Mit Deepfakes können aber auch zum Beispiel Reden verstorbener Persönlichkeiten reaktiviert werden, so dass sie zu uns in der Gegenwart sprechen. Dadurch kann Geschichte einerseits lebendig gemacht und jungen Menschen näher gebracht werden. Anderseits besteht dadurch die Gefahr der Manipulation, dass bereits verstorbenen Prominenten Worte in den Mund gelegt oder Ansichten unterstellt werden, die sie so nie vertreten hätten.

Auch im privaten Umfeld werden solche Methoden populär – immer mehr Minderjährige erstellen Deepfakes von Mitschülern, Mobbing ist damit Tür und Tor geöffnet.

Was tun gegen Deepfakes?

Was also tun? Eine einfache oder eindeutige Antwort darauf gibt es nicht, das wurde im Verlauf der Debatte deutlich. „Wir brauchen mehr Regulierung, zum Beispiel ein Verbot von Deepfake-Pornografie, aber auch Transparenzpflicht. Und Berufsethik muss gefördert werden“, sagt Maria Pawelec. Auch die Kennzeichnungspflicht für retuschierte Darstellungen steht als eine Lösung im Raum, professioneller Journalismus müsse gefördert werden.

Noch gebe es recht wenige Programme, die sich auf digitaler Ebene gut zur Überprüfung solcher Deepfakes eigneten. Pawelec hält es daher für wichtig, Quellen zu hinterfragen und sich digitaler Möglichkeiten wie etwa im Internet der Bilderrückwärts-Suche zu bedienen. Sie warnt allerdings davor, „zu viel Verantwortung auf den Einzelnen abzuwälzen“.

Die Geschichte der Entstehung von Deepfakes gibt es zusammengefasst beim Medienkompass.
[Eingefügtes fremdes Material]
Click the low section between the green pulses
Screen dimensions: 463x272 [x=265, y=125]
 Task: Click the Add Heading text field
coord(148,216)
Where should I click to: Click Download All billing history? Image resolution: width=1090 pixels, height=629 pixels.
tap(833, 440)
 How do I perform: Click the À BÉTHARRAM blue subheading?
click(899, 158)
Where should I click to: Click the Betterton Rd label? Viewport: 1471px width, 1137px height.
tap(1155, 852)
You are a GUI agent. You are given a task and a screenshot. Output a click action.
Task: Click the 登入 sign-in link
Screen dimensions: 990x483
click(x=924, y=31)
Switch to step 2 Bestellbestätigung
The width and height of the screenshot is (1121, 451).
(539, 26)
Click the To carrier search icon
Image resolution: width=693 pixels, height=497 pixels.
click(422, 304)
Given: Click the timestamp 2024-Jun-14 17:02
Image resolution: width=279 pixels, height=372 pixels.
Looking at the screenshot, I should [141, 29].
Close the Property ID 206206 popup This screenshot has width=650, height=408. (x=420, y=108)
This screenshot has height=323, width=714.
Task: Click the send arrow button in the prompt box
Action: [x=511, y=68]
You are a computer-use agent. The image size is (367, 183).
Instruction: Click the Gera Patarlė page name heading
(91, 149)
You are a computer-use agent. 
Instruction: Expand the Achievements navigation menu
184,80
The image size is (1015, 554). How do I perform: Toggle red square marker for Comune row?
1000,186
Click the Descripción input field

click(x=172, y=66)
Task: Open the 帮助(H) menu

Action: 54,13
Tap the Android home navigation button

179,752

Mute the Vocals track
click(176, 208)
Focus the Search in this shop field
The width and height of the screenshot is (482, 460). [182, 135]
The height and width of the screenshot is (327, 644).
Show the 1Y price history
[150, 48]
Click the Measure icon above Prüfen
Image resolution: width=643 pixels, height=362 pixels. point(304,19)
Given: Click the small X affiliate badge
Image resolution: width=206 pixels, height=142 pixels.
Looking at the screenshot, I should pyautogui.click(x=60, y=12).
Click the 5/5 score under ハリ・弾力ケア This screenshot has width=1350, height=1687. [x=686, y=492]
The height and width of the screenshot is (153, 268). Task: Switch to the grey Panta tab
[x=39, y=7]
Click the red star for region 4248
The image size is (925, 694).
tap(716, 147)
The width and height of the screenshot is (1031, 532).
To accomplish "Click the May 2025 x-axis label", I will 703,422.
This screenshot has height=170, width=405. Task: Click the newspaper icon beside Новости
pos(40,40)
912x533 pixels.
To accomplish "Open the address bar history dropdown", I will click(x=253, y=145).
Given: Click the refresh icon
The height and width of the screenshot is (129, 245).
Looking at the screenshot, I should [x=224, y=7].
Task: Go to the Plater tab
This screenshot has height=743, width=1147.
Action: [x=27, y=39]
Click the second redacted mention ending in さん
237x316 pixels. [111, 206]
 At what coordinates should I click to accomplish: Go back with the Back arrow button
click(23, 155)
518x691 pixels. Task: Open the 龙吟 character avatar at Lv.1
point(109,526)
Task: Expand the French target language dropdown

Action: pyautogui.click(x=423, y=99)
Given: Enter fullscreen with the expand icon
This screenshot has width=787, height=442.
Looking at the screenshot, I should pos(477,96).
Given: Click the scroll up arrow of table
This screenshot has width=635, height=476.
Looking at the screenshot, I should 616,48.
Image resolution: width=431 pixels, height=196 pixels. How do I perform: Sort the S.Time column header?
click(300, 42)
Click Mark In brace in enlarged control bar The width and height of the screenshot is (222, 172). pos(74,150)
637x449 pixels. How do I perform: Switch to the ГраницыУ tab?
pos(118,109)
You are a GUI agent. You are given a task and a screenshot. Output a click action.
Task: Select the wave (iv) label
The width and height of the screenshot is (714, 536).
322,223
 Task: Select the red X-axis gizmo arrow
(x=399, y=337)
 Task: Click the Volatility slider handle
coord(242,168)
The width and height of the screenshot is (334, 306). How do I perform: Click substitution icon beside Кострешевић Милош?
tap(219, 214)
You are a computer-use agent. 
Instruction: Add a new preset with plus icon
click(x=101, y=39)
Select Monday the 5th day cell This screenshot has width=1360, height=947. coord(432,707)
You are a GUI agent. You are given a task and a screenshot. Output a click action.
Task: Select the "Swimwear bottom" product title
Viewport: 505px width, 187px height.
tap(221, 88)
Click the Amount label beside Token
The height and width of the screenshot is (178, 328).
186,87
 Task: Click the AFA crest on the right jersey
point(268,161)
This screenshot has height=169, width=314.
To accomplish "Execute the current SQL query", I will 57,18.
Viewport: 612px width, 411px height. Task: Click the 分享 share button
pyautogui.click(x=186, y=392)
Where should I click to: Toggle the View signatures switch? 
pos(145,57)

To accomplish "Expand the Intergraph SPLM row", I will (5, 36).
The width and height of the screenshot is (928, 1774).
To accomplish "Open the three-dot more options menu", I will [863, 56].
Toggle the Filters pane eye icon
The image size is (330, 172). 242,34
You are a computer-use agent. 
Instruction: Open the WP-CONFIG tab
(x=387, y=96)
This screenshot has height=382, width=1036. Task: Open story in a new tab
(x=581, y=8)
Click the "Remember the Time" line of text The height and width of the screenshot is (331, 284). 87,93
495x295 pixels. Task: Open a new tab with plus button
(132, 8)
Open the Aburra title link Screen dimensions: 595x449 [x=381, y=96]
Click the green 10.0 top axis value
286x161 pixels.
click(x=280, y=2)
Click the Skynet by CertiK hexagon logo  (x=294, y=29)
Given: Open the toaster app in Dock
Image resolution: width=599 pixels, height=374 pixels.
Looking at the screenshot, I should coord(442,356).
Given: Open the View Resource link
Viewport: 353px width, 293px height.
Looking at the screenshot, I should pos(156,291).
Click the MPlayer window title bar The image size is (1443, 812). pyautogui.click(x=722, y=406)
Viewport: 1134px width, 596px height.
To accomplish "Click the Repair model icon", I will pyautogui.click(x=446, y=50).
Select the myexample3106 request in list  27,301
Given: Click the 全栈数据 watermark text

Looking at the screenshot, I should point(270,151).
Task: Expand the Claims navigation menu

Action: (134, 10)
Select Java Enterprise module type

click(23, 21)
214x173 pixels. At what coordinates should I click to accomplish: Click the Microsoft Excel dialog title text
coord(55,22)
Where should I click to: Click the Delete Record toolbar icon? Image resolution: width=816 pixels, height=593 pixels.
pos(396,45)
Für Fabian Karg spielt „die Vorbildfunktion der Erwachsenen“ eine entscheidende Rolle, um gerade junge Menschen entsprechend zu sensibilisieren. Bei kursierenden Bildern und Nachrichten sei es wichtig, nachzufragen: „Woher hast du diese Information? Kannst du das bezeugen?“ Oder, falls möglich, selbst nach der Wahrheit zu recherchieren, mit Betroffen zu sprechen und sich ein Bild zu machen. Das sei natürlich bei lokalpolitischer Berichterstattung und im privaten Umfeld einfacher als auf der auf der großen Bühne der Politik. Wichtig also: „Die kritische Neugier immer beibehalten, nicht still sein“.

Wir müssen in Dialog treten – und auch im privaten Umfeld Inhalten widersprechen und in Frage stellen, die einem suspekt vorkommen.